:: RECORDS SHOWN
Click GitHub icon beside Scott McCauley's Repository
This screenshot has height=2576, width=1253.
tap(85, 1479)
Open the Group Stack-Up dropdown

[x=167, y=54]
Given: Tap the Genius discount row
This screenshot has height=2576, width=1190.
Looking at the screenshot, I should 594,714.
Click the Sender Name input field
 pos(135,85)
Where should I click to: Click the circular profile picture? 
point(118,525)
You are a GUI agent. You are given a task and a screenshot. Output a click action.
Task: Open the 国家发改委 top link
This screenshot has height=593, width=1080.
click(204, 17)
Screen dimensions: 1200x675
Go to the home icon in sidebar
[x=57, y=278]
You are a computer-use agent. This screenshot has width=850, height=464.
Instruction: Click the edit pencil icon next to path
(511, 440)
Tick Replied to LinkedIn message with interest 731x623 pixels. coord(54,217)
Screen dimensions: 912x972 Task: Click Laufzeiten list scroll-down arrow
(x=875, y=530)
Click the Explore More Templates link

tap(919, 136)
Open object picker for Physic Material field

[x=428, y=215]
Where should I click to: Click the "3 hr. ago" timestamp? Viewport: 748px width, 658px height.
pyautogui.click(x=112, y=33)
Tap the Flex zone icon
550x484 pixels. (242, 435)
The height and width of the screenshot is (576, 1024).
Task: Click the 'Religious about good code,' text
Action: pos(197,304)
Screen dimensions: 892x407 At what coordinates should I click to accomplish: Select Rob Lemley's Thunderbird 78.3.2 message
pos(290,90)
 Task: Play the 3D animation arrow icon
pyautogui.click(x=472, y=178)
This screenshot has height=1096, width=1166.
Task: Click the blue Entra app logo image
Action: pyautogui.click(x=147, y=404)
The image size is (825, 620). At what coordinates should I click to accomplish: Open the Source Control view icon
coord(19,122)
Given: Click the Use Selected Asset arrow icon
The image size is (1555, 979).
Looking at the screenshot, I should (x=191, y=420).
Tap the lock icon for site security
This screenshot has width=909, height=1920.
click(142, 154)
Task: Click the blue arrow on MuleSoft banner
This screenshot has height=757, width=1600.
::::
# [WORK TO BE COMPLETED]
Repeat exactly, and only, the lines of the records above, starting with the line that contains "Tap the lock icon for site security" and ending with the final line, both included.

# [EXERCISE OUTPUT]
Tap the lock icon for site security
This screenshot has width=909, height=1920.
click(142, 154)
Task: Click the blue arrow on MuleSoft banner
This screenshot has height=757, width=1600.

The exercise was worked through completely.